**Collected data entries**
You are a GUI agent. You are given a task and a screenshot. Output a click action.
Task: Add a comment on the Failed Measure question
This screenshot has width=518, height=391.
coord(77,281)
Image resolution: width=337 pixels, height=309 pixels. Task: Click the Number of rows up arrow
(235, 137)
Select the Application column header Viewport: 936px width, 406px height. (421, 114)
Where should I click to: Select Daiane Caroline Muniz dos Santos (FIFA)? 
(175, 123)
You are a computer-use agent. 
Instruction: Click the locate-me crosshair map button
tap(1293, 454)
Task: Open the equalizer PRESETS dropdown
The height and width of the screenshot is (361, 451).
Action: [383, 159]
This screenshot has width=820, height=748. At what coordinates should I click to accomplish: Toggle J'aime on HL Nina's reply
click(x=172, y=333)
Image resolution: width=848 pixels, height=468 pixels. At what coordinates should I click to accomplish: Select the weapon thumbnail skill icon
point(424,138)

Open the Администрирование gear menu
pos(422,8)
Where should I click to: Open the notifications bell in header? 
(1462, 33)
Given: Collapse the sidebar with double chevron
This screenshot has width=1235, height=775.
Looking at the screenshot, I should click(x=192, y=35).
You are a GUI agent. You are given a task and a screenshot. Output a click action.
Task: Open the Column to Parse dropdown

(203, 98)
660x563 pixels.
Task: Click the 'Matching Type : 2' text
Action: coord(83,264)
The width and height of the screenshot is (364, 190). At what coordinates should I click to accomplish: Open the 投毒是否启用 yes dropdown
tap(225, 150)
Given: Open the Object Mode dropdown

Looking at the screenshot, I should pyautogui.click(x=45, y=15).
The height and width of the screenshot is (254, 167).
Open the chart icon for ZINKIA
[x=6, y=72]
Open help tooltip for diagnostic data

**Aim of the exercise**
Reproduce exactly the line bearing "Given: Collapse the" and all the lines that come after it in the records above; add nothing.

**Solution**
Given: Collapse the sidebar with double chevron
This screenshot has width=1235, height=775.
Looking at the screenshot, I should click(x=192, y=35).
You are a GUI agent. You are given a task and a screenshot. Output a click action.
Task: Open the Column to Parse dropdown

(203, 98)
660x563 pixels.
Task: Click the 'Matching Type : 2' text
Action: coord(83,264)
The width and height of the screenshot is (364, 190). At what coordinates should I click to accomplish: Open the 投毒是否启用 yes dropdown
tap(225, 150)
Given: Open the Object Mode dropdown

Looking at the screenshot, I should pyautogui.click(x=45, y=15).
The height and width of the screenshot is (254, 167).
Open the chart icon for ZINKIA
[x=6, y=72]
Open help tooltip for diagnostic data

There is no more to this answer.